Split testing is a great way to settle design disagreements and work out what kind of content your readers respond best to. However, a huge number of elements go into creating an email. So, it can be tricky to know where to start with effective split testing. We’ve pulled together a list of tests that we have seen some interesting and unexpected results from.
1. Sender Name
In Microsoft Outlook, the Sender Name is the first thing you see before you open the email. This also applies to most web-based email clients. This is your first chance to grab attention!
The simplest test you can do is First Name vs Full Name. Depending on how formal or casual your industry is, “John” may well get a better engagement rate than “John Doe”. You can even take it a step further by testing “John” against “John at CommuniGator”. This kind of split test will likely revolve around where in the lead funnel your contact is. If they are familiar with your company, including the company name will be a useful prompt. If they are already highly engaged, the name by itself should be enough.
2. Subject Line
Probably where most people would start, and for good reason. This is the banner advert for your content, where you show the reader what they will get inside.

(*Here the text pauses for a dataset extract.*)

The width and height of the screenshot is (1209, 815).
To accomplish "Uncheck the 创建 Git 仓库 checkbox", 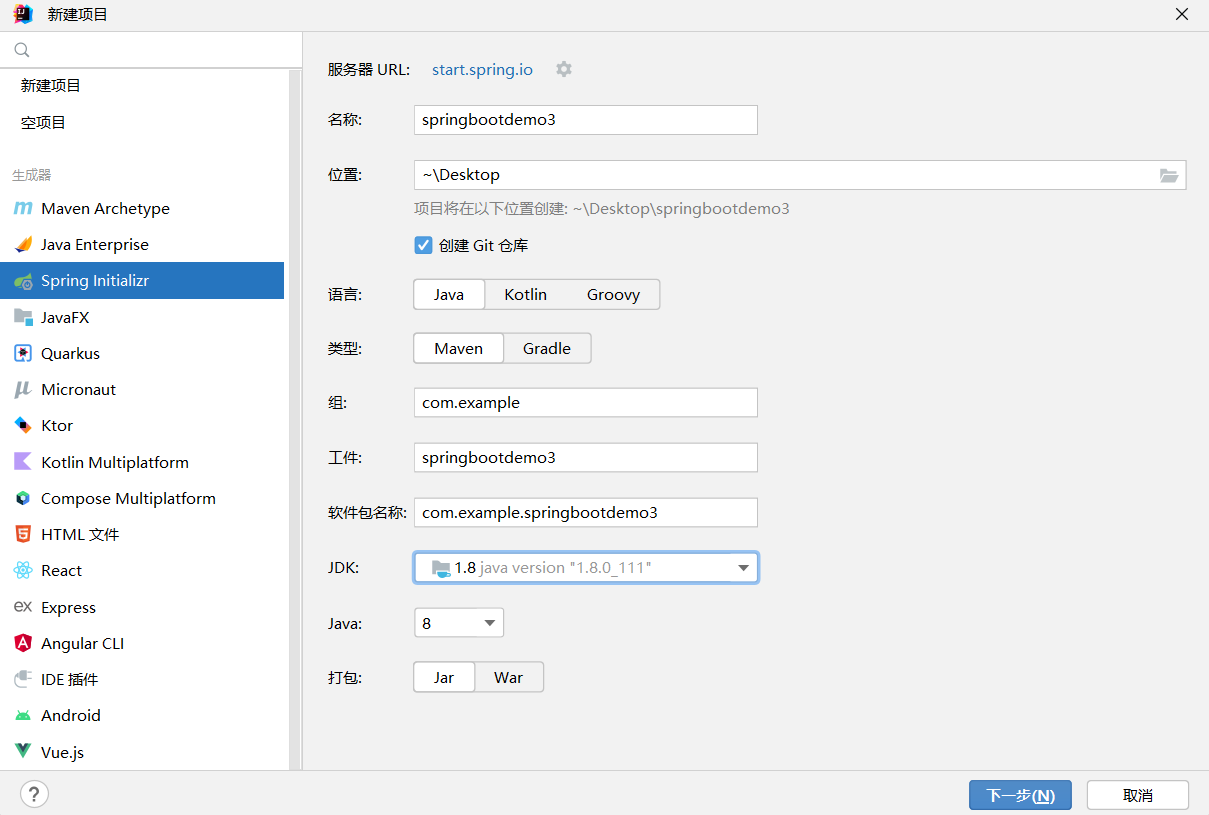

The most common kind of split test is what you might call “Explaining vs Intriguing”. An “explaining” subject line would be something like “5 ways to use images in an email”. It’s very clear what the reader can expect to get, and simple to come up with as it draws directly on the content of the email. An “Intriguing” subject line might be “Show, don’t tell”. Appealing more to curiosity, it hints at what is on offer.
3. Outlook-style vs HTML
Don’t get our Marketing Director started on this one, he has very strong opinions!
In brief, an Outlook-style email is a very simple, text-based format. These kinds of emails are generally seen as less obviously automated. This is because they look like what individuals send themselves. Simple to put together and highly familiar, less really can be more, especially further down the lead nurturing process.

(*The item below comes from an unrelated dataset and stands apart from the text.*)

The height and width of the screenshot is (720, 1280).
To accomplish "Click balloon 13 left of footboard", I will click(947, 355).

HTML emails are more decorative, with images, GIFs and buttons. They are a staple of the automated B2C email world and are taken as obviously automated by most readers. Text blocks, images and banners can separate your content. This allows you to address different topics in the same email.
4. Email Length
Research shows that 187 million emails per minute were sent over the last 12 months. That’s 3 million every second! To compete in this level of traffic, your emails either have to be beautifully succinct, or deep enough to merit dedicated attention. Which one works best for your industry is something you’ll have to test. The perfect balance will be somewhere in between a single sentence and the entirety of War & Peace.

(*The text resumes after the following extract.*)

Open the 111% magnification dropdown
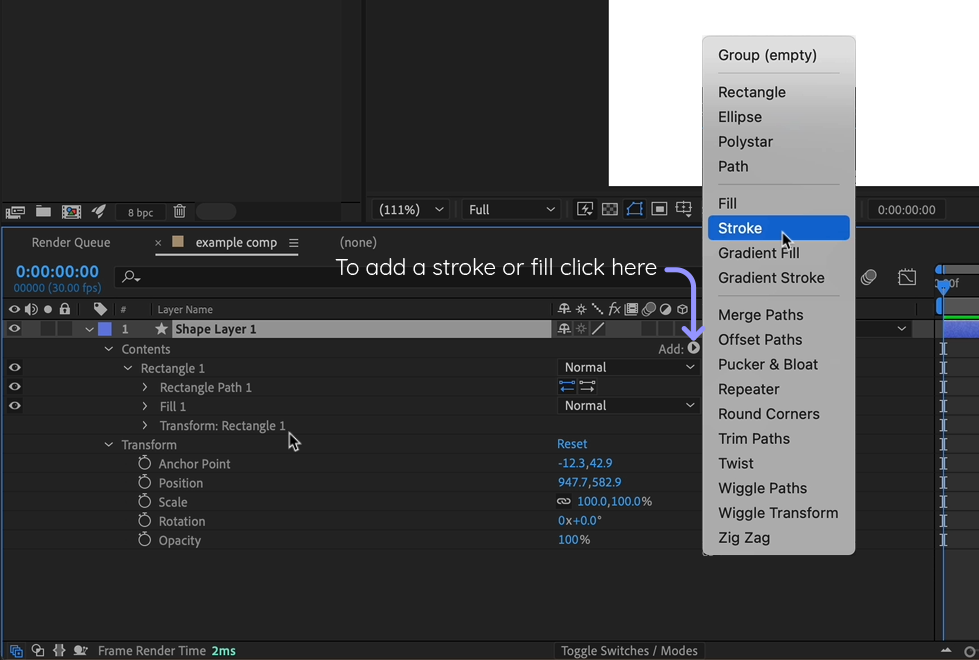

Now an established tool in the marketing kit, personalisation can add great appeal to your email, or miss the mark entirely. To venture into this territory, you need to be confident in your data quality. Nothing gets such a negative response as an email which addresses the recipient by the wrong name!
You can personalise any aspect of your email. You could insert the name of the reader’s company into the subject line. For example, “How ACME Fixings could benefit from CommuniGator’s email platform.” You can use any piece of data about your contact to personalise your email. How about, “What Sales Directors like you need to know about GDPR”?
More than whether or not to include it, the testing ground is how and where to apply personalisation. Whether you put your contact’s name in the subject line, or within a text paragraph, applying it correctly can grab your reader’s interest.
6. Send Time
Everyone has their own way of tackling their inbox. Some people deal with emails in blocks, scanning the inbox first thing in the morning, then not checking again until after lunch. Others are plugged in constantly, dealing with each message as it comes. Add in meetings and tasks that crop up through the day, and you can’t accurately predict when someone is most likely to read and react to your email.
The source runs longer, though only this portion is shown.